= Your assignment =
Pick up the collared plover passage below at its final sentence and continue writing from there.

= Document passage =
╭──

Scientific classification
- Kingdom: Animalia
- Phylum: Chordata
- Class: Aves
- Order: Charadriiformes
- Family: Charadriidae
- Genus: Anarhynchus
- Species: A. collaris
- Binomial name: Anarhynchus collaris (Vieillot, 1818)
- Synonyms: Charadrius collaris (protonym)

= Collared plover =

- Genus: Anarhynchus
- Species: collaris
- Authority: (Vieillot, 1818)
- Conservation status: LC
- Synonyms: Charadrius collaris (protonym)

Species of bird

The collared plover (Anarhynchus collaris) is a small shorebird in the plover family, Charadriidae. It lives along coasts and riverbanks of the tropical to temperate Americas, from central Mexico south to Chile and Argentina.

This small plover is 18 cm long and weighs 35 g. Its upperparts are brown and the underparts white in all plumages. Adults have a black breast band. The male has a white forehead, bordered above by a black frontal bar, and below by a black stripe from the bill to the eye. The mid-crown and nape are chestnut and the legs are yellow. In flight, the flight feathers are dark with a white wing bar, and the tail shows white sides.

╰──

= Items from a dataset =
╭──

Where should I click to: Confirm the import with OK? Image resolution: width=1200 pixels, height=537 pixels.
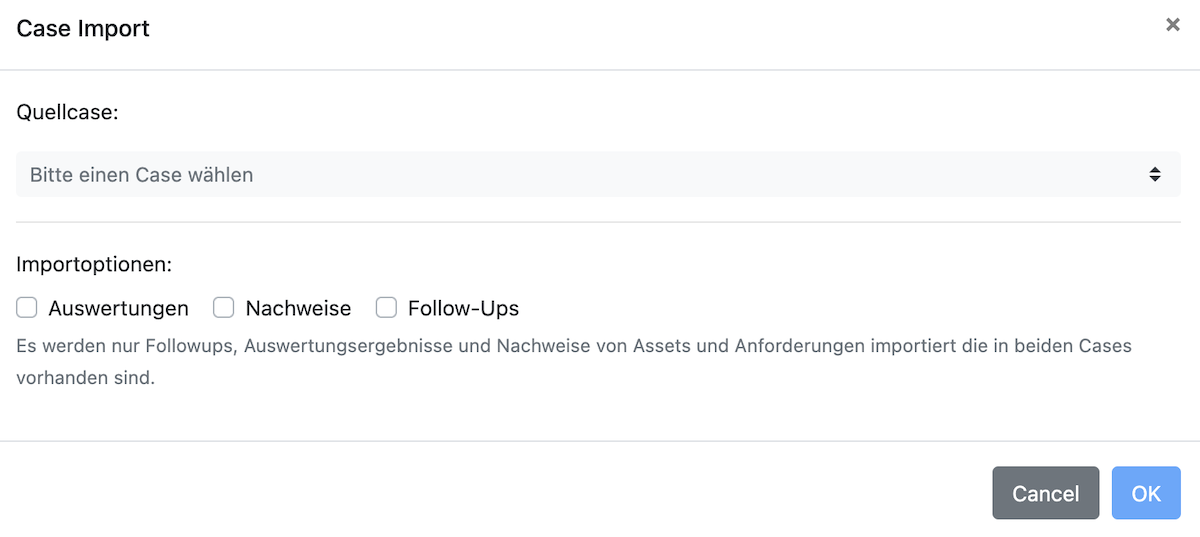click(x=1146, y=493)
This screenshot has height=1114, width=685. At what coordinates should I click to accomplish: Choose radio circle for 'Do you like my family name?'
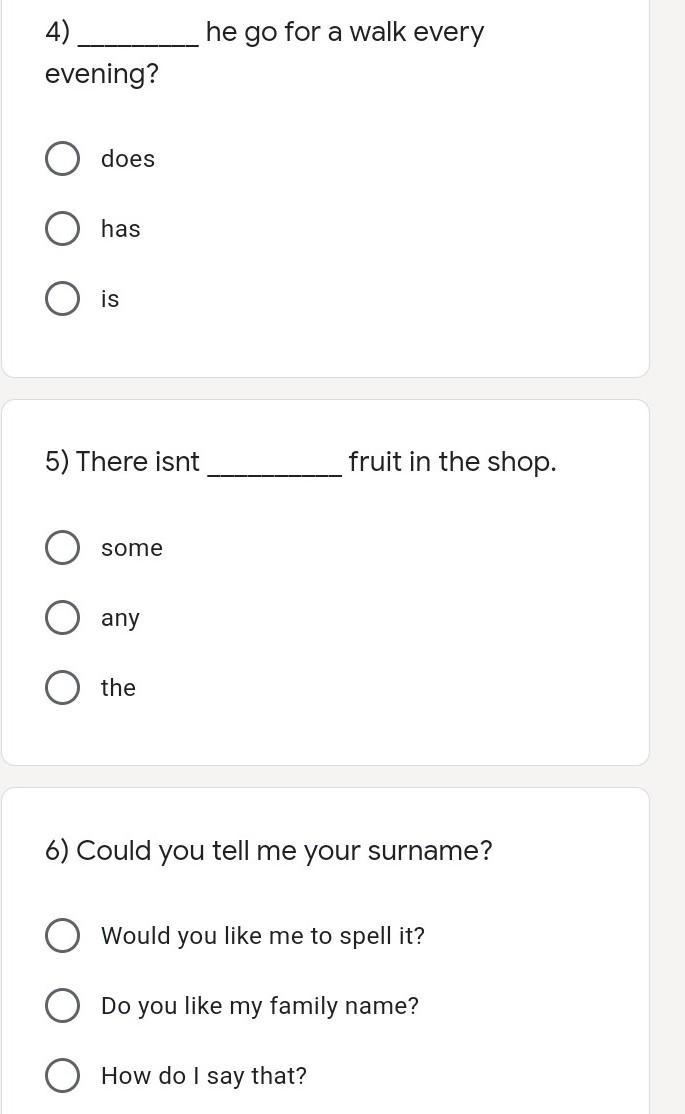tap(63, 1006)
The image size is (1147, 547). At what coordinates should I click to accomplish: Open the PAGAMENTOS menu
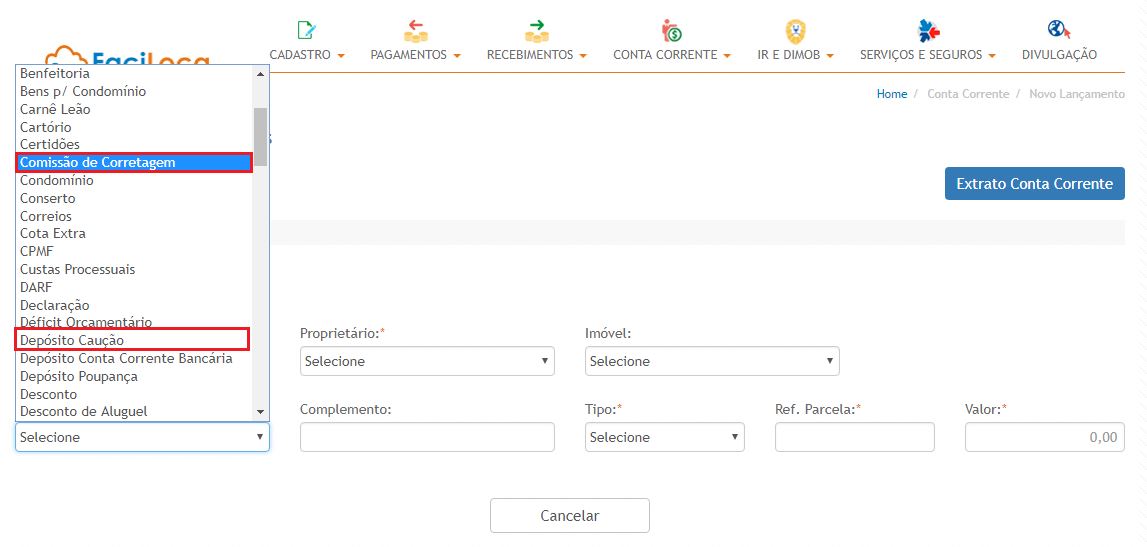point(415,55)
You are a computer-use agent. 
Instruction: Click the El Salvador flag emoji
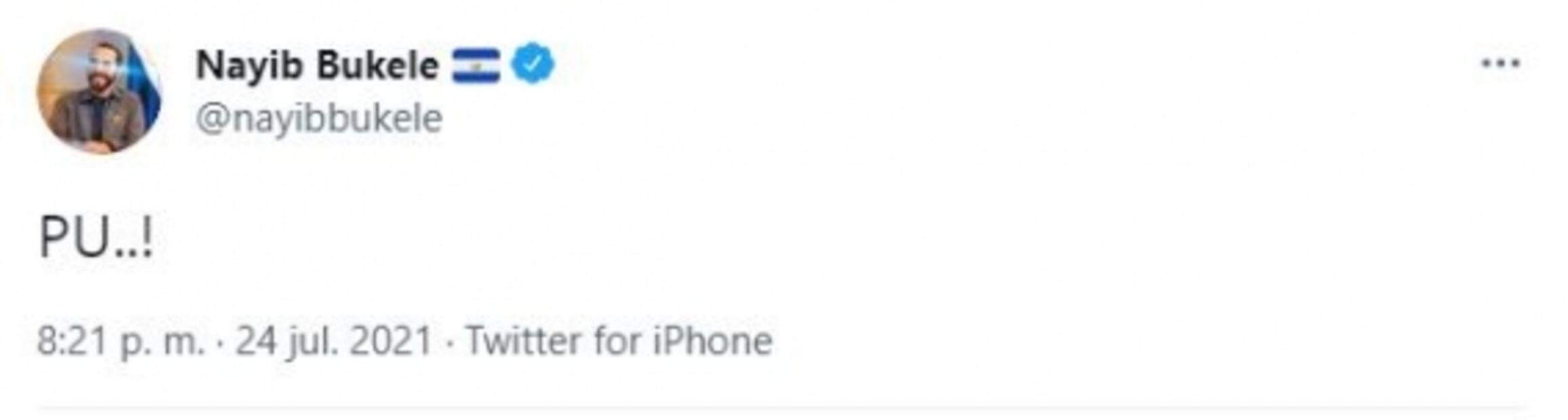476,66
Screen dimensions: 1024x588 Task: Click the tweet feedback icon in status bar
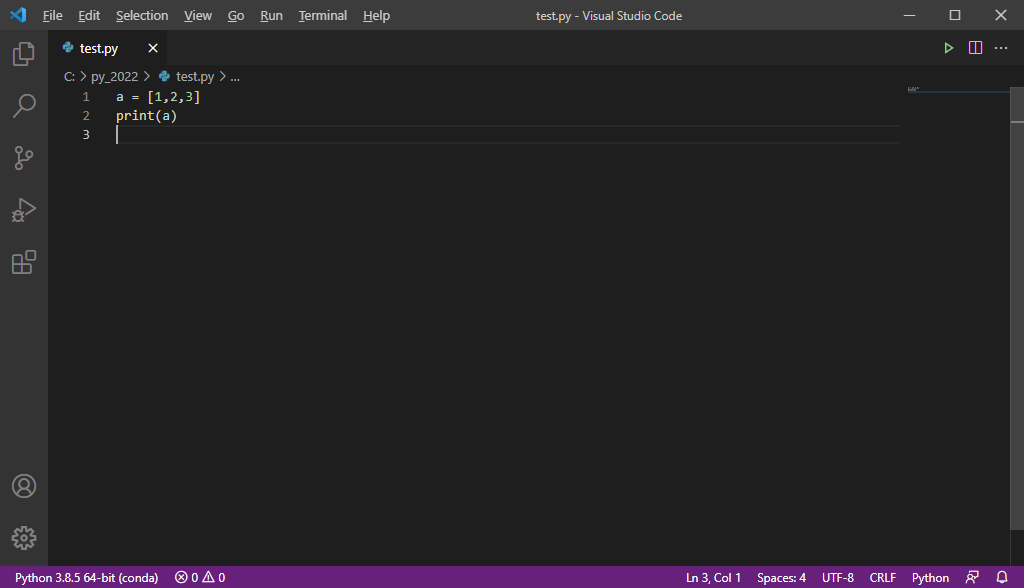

╰──

= Answer for this exercise =
The female collared plover is usually very similar to the male, but some individuals can be sexed by a brown tinge to the black areas. Immature birds lack any black on the head, and the breast band is replaced by brown patches on each side of the chest. The flight call is a sharp metallic pip.

Two sympatric Charadrius species are very similar: The snowy plover is similar in size and structure to this species, but is paler above, has dark legs, and never has a complete breastband. Semipalmated plovers are larger, thicker-billed, and has a pale collar. Ironically, it is the lack of a pale collar which gives the collared plover its English language and scientific names.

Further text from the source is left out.